**** 本文

【粗筋】
心斎橋でこの道一筋130年、足袋の老舗・布袋屋がイタリア料理店に模様替えするという。親父が引退して息子に継がせるが、自由にやれと言っている。
「何で足袋屋からイタリア料理なんや」
「イタリアに旅(足袋)したんがきっかけらしいわ」
「イタリア料理なら何かメリットあるのか」
「女の子に人気だから……足袋は女の子履かへんもん」
話を聞いている方は、創業230年、呉服の銭亀屋利兵衛の十一代目。番頭が古い人で、今でも男の子は若旦那、女の子はとうはんと呼ぶ。そこへその番頭が飛び込んで来て、十代目の父が倒れたと知らせる。
急いで帰ると、父親は鳴り物入りで物語を始める。五代目は遊び人で店を空け、娘が店番をしているところへ、男が反物を持ち込んで買ってほしいと言う。番頭が追い出そうとして、持っていた反物が散らばってしまう。娘が話を聞くと、病気の母親のために作って売りに出たと言うので、全部買い上げてやる。それから男は反物を作っては買い取ってもらいに通うが、母が亡くなるとやる気を失って反物作りが止まってしまう。半年してようやくやる気を取り戻して品物を売りに来たが、店は五代目が借金を重ねたまま亡くなり、六代目となった娘は無理がたたって寝込んでいた。番頭は、店をたたむので、反物は買えないと言う。今までの反物が売れたのなら、他の店を紹介してもらいたいと言うと、番頭は蔵へ案内した。そこには彼の作った反物が残らず置いてある。親孝行の徳で買ってやったが、とても店に出せる物ではないと言うのだ。
これを聞いた男はおごりを捨て、蔵の反物を小さく切って袋物を作って売るようになった。昼間は小物売り、夜は娘の看病、やがて回復した娘と結ばれて七代目になったのである……十代目はこの暖簾を守ってくれと言い残して息を引き取る。
心斎橋で生まれ育った兄が、妹を連れて来るが、すっかり変わった街並みに時代を感じる。妹の結婚が決まり、老舗の銭亀屋で着物を作ってやろうと思って来たのだが、店がない。この辺りだったが、と探すと、銭亀屋の若旦那とばったり。話を聞くと、今はソウルバーをやっていると言う。
「そんな……先代が亡くなる時、暖簾を守ってくれと言うたと聞いてますが」
「そうや、暖簾は守っとる。これを見とくれ」
店に掛かった暖簾が「ソウルバー銭亀屋」
【成立】
桂文枝(6)の創作落語、第103作目。1997年5月初演。心斎橋の大丸とそごうが心斎橋の文化展を開催し、心斎橋の落語を作ってほしいと依頼された。
【蘊蓄】
私の祖父は横浜の開港記念館(ジャック)を作り、設計士に見込まれて引き抜かれ、東京の松波病院を作るなど、建築家として活動したが、大正時代の第一大戦の景気で物価がどんどん上がるのに公務員給与は据え置き、とうとう大阪へ引っ越す。大丸や十合(そごう)が生まれ、夜の川にネオンサインが映って……という情景を描いている。おかしいのは、翌年公務員給与が見直されて一気に二倍になったそうだ。大阪は建設ラッシュでボーナスに千円(100万円くらいか)が出たと書いている。しかし、仕事は建築現場に来る暴力団まがいのゆすりたかりとの交渉、朝起きると手水鉢の水は真っ黒。空気が悪いと、現在は千葉駅になった場所に引っ越すことになる。戦前に経った千葉県の公立学校は全て祖父の設計、県庁前にある羽衣の松も、祖父のアイディアで作られたことが書かれている。

********

▶ [課題]:
(1) 本文によると、この創作落語が初めて演じられたのはいつか。
(2) 本文中の「心斎橋で生まれ育った兄が、妹を連れて来るが、すっかり変わった街並みに時代を感じる。」という一文を英語に訳しなさい。
(3) 本文の「これを聞いた男はおごりを捨て」から「作られたことが書かれている。」までを、両端の語句も含めてそのまま書き写しなさい。
データ部の行は、本文とは別の出典から取られている。

**** データ部

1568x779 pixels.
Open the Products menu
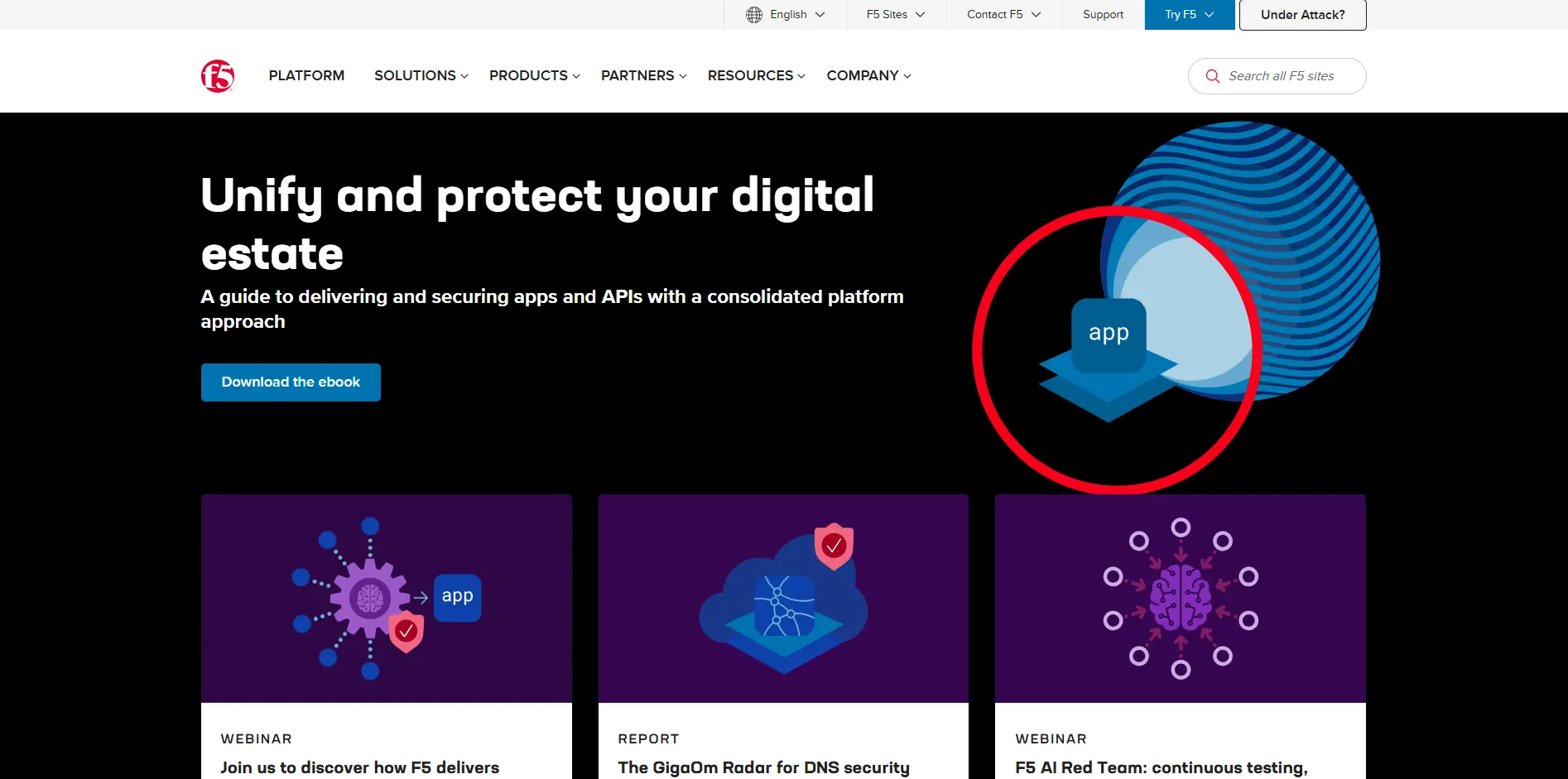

********

▶ [解答]:
(1) 1997年5月である。

(2) An older brother who was born and raised in Shinsaibashi brings his younger sister along, and the completely changed streetscape makes him feel the passage of time.

(3)
これを聞いた男はおごりを捨て、蔵の反物を小さく切って袋物を作って売るようになった。昼間は小物売り、夜は娘の看病、やがて回復した娘と結ばれて七代目になったのである……十代目はこの暖簾を守ってくれと言い残して息を引き取る。
心斎橋で生まれ育った兄が、妹を連れて来るが、すっかり変わった街並みに時代を感じる。妹の結婚が決まり、老舗の銭亀屋で着物を作ってやろうと思って来たのだが、店がない。この辺りだったが、と探すと、銭亀屋の若旦那とばったり。話を聞くと、今はソウルバーをやっていると言う。
「そんな……先代が亡くなる時、暖簾を守ってくれと言うたと聞いてますが」
「そうや、暖簾は守っとる。これを見とくれ」
店に掛かった暖簾が「ソウルバー銭亀屋」
【成立】
桂文枝(6)の創作落語、第103作目。1997年5月初演。心斎橋の大丸とそごうが心斎橋の文化展を開催し、心斎橋の落語を作ってほしいと依頼された。
【蘊蓄】
私の祖父は横浜の開港記念館(ジャック)を作り、設計士に見込まれて引き抜かれ、東京の松波病院を作るなど、建築家として活動したが、大正時代の第一大戦の景気で物価がどんどん上がるのに公務員給与は据え置き、とうとう大阪へ引っ越す。大丸や十合(そごう)が生まれ、夜の川にネオンサインが映って……という情景を描いている。おかしいのは、翌年公務員給与が見直されて一気に二倍になったそうだ。大阪は建設ラッシュでボーナスに千円(100万円くらいか)が出たと書いている。しかし、仕事は建築現場に来る暴力団まがいのゆすりたかりとの交渉、朝起きると手水鉢の水は真っ黒。空気が悪いと、現在は千葉駅になった場所に引っ越すことになる。戦前に経った千葉県の公立学校は全て祖父の設計、県庁前にある羽衣の松も、祖父のアイディアで作られたことが書かれている。